(Provided records begins)

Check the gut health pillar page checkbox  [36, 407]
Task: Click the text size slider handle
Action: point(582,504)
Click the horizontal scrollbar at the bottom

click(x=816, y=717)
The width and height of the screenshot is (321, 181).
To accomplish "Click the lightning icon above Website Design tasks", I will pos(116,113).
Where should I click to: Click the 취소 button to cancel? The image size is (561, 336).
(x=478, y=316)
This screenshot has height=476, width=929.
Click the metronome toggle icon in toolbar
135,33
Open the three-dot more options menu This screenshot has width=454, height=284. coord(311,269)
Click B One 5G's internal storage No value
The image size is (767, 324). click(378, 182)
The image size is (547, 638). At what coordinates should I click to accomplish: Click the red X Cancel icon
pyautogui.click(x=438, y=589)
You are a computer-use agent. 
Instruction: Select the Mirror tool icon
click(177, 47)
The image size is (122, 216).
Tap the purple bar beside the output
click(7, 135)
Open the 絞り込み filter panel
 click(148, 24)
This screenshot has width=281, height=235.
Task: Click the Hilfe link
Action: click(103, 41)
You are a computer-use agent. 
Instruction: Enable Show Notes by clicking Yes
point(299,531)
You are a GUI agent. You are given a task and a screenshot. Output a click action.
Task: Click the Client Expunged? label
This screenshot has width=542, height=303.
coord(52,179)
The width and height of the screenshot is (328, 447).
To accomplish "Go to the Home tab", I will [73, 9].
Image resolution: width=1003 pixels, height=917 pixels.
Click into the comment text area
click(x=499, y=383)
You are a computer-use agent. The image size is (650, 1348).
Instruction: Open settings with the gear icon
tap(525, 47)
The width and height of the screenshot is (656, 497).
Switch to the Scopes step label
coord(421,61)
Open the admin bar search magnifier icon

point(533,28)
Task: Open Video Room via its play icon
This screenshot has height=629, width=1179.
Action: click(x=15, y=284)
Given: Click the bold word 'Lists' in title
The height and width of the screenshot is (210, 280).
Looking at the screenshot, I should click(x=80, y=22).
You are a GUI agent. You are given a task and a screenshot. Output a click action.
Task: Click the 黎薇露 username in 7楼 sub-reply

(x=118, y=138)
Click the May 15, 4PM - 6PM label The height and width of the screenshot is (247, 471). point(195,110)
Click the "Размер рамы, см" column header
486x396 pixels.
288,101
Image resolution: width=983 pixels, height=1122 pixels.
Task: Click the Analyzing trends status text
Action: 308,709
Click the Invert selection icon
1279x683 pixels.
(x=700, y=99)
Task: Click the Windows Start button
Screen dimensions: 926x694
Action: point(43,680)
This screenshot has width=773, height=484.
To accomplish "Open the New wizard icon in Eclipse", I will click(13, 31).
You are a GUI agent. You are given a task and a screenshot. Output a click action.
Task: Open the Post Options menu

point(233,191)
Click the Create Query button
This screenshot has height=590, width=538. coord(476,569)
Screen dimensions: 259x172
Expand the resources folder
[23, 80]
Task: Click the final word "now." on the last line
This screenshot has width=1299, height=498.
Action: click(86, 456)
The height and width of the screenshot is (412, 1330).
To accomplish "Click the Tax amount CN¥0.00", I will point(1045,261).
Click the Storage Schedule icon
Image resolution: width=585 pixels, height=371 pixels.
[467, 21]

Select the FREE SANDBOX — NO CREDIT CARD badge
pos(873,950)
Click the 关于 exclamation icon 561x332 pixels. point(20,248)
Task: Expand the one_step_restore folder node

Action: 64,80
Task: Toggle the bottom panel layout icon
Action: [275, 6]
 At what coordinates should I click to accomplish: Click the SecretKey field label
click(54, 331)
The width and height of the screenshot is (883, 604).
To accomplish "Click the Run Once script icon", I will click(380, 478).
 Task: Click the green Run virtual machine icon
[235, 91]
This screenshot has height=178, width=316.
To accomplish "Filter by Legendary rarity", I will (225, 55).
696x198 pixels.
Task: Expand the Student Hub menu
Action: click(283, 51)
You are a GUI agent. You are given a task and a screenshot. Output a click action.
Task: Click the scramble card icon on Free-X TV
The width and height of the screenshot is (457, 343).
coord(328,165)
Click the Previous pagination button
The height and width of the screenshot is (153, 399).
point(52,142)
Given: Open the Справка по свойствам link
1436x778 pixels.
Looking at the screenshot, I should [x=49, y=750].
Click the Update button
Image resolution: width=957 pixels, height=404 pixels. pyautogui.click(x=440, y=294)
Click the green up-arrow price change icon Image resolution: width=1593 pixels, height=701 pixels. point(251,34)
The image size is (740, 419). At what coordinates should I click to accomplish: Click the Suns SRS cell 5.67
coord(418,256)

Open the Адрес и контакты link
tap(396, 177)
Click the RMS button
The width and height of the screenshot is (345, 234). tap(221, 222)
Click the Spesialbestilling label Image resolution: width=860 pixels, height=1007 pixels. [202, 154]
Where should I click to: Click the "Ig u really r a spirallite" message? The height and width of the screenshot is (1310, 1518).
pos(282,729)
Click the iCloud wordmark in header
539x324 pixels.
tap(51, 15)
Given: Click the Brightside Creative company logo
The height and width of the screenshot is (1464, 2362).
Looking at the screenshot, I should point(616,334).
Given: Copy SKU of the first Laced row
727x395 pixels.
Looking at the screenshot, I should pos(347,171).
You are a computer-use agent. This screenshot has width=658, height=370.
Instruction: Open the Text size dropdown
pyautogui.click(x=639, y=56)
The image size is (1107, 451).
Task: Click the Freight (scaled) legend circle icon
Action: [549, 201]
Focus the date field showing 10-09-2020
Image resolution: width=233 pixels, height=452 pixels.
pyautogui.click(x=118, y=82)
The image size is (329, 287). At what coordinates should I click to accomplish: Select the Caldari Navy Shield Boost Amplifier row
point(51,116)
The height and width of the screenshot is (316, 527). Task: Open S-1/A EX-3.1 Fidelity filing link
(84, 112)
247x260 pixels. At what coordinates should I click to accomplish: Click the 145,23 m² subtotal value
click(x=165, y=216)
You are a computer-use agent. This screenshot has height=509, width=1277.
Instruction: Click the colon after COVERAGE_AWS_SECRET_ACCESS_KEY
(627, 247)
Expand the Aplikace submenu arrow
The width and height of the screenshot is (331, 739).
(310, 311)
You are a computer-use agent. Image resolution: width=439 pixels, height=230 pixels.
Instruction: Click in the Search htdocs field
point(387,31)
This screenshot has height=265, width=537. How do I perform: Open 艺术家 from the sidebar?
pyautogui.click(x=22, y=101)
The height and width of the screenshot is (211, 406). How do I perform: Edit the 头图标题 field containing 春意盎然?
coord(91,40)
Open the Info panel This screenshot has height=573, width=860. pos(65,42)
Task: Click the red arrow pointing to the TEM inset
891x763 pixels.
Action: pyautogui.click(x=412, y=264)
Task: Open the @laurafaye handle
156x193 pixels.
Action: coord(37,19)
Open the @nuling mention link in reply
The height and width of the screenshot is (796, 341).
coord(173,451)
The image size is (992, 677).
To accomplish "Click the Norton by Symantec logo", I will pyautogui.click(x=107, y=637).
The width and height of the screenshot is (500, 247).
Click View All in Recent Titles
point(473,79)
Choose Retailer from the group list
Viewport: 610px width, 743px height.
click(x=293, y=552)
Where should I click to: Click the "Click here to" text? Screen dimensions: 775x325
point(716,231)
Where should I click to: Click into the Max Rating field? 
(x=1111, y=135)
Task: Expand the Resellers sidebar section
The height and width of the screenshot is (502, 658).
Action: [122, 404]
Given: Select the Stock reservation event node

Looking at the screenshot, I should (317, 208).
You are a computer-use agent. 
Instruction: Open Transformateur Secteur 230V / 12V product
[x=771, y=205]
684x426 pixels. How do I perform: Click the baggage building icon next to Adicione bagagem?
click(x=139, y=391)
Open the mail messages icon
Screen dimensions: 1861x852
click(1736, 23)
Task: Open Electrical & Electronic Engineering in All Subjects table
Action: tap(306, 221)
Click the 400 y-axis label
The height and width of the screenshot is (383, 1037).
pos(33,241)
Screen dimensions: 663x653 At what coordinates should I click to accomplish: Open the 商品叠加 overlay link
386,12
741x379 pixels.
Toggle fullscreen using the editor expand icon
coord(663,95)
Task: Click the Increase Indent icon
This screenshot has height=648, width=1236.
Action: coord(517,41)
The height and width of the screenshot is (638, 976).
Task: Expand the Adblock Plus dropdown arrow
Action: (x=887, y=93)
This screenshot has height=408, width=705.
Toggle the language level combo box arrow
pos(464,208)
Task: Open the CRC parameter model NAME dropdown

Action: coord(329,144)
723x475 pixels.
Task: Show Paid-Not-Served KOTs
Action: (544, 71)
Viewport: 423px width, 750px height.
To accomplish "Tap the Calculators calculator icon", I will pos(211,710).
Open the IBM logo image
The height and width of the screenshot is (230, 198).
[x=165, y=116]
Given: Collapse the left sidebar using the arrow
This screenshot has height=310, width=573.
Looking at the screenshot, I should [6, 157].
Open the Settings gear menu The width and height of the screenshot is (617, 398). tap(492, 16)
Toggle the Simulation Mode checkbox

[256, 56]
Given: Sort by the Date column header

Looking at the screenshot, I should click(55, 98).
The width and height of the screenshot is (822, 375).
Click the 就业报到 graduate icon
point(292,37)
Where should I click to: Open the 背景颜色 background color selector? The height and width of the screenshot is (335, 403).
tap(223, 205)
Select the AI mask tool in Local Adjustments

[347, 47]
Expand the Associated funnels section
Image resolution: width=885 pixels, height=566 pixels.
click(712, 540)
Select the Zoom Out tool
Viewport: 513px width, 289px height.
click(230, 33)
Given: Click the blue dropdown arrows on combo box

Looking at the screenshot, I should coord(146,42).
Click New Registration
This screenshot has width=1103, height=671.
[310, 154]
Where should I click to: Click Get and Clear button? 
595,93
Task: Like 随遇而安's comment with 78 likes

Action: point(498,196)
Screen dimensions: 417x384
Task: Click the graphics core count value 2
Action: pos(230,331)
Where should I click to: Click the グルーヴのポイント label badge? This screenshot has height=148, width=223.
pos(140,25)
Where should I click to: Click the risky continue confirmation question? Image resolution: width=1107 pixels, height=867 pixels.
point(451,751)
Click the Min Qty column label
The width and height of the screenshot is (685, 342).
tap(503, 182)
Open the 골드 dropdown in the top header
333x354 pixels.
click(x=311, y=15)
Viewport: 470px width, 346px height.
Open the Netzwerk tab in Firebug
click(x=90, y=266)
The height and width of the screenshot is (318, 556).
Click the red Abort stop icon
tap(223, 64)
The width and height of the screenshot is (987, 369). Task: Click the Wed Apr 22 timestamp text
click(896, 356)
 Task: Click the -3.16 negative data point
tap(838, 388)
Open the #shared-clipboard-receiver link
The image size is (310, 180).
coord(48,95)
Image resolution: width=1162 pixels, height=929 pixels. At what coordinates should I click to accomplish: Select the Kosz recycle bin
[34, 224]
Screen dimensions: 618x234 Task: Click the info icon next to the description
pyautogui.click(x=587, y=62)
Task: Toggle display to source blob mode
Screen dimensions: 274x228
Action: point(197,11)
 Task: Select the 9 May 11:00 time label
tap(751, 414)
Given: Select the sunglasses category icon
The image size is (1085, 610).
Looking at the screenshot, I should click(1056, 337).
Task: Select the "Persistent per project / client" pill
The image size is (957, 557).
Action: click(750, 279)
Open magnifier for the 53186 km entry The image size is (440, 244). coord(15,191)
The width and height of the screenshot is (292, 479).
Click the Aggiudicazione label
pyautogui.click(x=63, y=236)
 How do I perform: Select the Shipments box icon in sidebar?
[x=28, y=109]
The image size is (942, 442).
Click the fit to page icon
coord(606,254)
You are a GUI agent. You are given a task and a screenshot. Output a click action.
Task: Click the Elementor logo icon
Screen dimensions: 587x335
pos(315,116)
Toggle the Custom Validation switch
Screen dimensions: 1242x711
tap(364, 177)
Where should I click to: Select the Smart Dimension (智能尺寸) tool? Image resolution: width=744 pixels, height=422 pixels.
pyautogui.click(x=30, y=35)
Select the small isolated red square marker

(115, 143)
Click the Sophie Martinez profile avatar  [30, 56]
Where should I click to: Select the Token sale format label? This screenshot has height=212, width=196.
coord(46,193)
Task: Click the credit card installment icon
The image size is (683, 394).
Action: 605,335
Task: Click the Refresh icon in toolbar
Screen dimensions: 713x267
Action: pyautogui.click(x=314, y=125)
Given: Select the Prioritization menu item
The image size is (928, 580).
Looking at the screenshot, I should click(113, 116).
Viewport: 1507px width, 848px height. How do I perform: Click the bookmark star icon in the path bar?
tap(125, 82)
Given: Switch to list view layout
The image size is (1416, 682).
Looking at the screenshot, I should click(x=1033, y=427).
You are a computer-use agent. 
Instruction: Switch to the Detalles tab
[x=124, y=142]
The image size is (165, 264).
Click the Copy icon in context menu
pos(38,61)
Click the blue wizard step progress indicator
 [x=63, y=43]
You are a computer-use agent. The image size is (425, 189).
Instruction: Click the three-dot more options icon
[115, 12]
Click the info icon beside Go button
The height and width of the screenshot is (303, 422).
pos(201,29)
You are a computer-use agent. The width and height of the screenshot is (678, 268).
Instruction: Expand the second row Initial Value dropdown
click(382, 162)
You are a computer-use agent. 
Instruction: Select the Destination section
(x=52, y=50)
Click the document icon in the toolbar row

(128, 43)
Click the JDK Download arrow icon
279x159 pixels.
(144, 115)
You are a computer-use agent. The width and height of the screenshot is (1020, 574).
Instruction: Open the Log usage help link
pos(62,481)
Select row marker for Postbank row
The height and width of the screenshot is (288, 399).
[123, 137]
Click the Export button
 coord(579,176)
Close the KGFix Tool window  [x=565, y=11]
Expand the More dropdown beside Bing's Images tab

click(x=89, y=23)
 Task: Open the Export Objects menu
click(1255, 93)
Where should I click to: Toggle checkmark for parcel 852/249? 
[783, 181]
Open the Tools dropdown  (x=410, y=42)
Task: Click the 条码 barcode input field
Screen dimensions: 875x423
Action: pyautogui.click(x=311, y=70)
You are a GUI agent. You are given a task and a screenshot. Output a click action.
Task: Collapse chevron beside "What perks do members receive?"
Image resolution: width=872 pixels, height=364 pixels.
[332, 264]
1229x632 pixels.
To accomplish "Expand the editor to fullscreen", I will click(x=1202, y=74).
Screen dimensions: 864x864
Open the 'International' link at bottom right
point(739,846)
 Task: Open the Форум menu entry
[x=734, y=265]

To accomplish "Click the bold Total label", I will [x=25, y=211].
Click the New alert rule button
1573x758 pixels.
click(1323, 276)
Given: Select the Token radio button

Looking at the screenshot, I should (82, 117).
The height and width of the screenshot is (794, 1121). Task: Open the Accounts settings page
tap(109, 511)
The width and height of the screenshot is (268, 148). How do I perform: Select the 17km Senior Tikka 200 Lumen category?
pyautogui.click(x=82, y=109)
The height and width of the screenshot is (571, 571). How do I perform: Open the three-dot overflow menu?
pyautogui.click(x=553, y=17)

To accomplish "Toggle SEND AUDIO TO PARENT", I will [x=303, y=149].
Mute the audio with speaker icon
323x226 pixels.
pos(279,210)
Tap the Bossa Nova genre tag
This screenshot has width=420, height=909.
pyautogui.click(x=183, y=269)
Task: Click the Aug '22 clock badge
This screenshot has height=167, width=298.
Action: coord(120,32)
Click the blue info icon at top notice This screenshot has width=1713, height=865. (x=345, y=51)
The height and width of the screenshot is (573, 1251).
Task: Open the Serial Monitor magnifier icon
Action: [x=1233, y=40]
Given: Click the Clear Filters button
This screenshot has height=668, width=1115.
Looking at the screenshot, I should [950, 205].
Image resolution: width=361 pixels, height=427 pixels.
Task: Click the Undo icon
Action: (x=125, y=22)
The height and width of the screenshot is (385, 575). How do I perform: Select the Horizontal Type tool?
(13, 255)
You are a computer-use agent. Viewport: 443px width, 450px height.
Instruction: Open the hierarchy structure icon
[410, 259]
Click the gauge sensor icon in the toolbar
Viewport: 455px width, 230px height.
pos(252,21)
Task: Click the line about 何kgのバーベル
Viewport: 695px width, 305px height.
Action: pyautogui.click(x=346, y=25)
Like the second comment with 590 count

(Provided records ends)

Aim of the exercise: Each line in the listing above from the one containing "Click the info icon beside Go button" through the one containing "is (1020, 574)." should be repeated exactly, and no other line.

Response for this exercise:
Click the info icon beside Go button
The height and width of the screenshot is (303, 422).
pos(201,29)
You are a computer-use agent. The width and height of the screenshot is (678, 268).
Instruction: Expand the second row Initial Value dropdown
click(382, 162)
You are a computer-use agent. 
Instruction: Select the Destination section
(x=52, y=50)
Click the document icon in the toolbar row

(128, 43)
Click the JDK Download arrow icon
279x159 pixels.
(144, 115)
You are a computer-use agent. The width and height of the screenshot is (1020, 574).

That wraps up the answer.